Corrugated fiberboard containers have been used for many years as shipping and storage containers for a large variety of products. Corrugated fiberboard generally refers to a multi-layer sheet material comprised of sheets of linerboard bonded to central corrugated layers of medium. Single-wall corrugated fiberboard involves two sheets of linerboard bonded on alternate sides of one corrugated medium while double-wall corrugated fiberboard involves three linerboards bonded alternatively to two corrugated mediums. Corrugated fiberboard containers may vary greatly in size and weight depending on the intended usage of the container.
The distribution of products in large containers is common in a wide variety of industries, ranging from automotive to food. Corrugated semi-bulk containers (“CBCs”) and “combo bins” are examples of containers common in the meat industry for storing and shipping beef, pork, chicken, other animal products, and/or animal protein products between processing facilities and from those processing facilities to customers.
Existing CBCs and combo bins often require local horizontal zones of reinforcement for containment to prevent container failure resulting in product loss and to ensure the products are saleable when they arrive at the end of the distribution process and any auxiliary processes. Given the dense, flowable, and frequently “wet” nature of the products often shipped in the CBCs and combo bins, containment of the product in a thin-gauge plastic bag within a paper-based, economical, single-use container is often challenging.
A single container failure may result in a loss costing several times more than the cost of the contents of the container, For example, all of the contents on a truck may be rejected if just one of the containers being shipped on the truck fails. The product contained therein may then be lost due to perishability. Other losses resulting therefrom may also be accrued such as penalties, consequential losses, combinations thereof, and the like.
Reinforcement methods are often used to increase the performance of existing CBCs and combo bins. For example, some existing CBCs and combo bins are constructed of multi-wall combinations to increase the strength of the containers. Moreover, existing CBCs and combo bins may utilize heavy linerboards to assist in preventing leakage of the product being shipped.
Alternatively or additionally, existing CBCs and combo bins may utilize embedded filament-reinforcing tapes, internal reinforcement, and/or externally applied tensioned strapping. Internal reinforcement may include polymeric straps located between one of the sheets of linerboard and one of the corrugated mediums to enhance the bulge or tear resistance of the structure, thereby increasing the performance of the overall container. External reinforcement is most often accomplished by the use of multiple horizontal bands of strapping material. These reinforcements generally reinforce the container and protect against static hydraulic forces and dynamic forces resulting from transportation and handling.
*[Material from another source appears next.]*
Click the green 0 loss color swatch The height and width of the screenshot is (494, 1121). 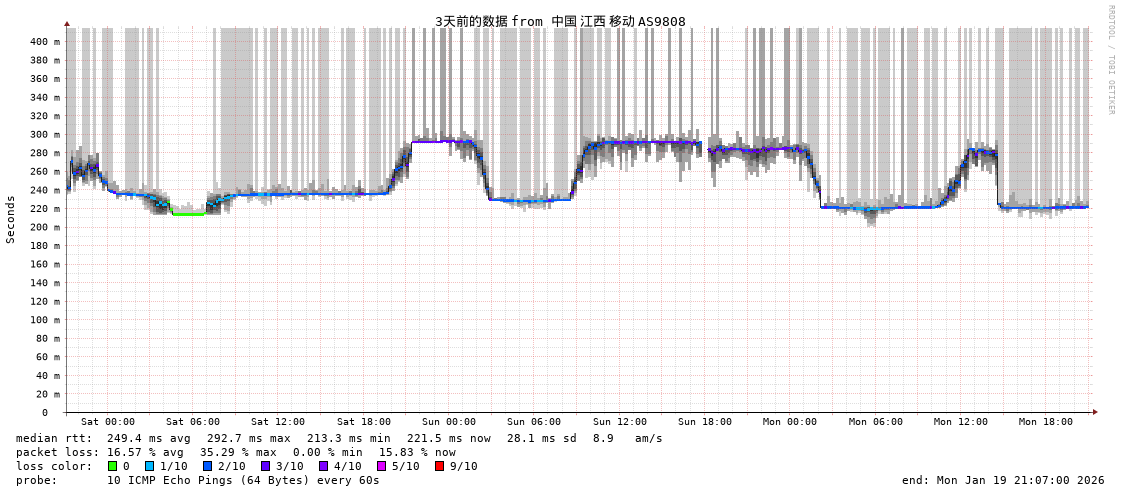[x=112, y=466]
Existing reinforcement methods have several disadvantages associated therewith. For example, existing reinforcements are often costly to purchase and to apply to the containers. The process of adding reinforcements to containers often requires significant manual labor. Furthermore, the placement and/or tension levels often vary, depending, for example, on the operator. Although the process may be automated on a conveyor, extensive capital expense and a dedicated manufacturing line are often required to do so. Additionally, because the reinforcements are often polymeric, metallic, or the like, the reinforcements are more difficult to recycle and generally have a greater negative impact to the environment than a fiberboard container alone.
Thus, a container that addresses one or more of the above-described disadvantages would be desirable.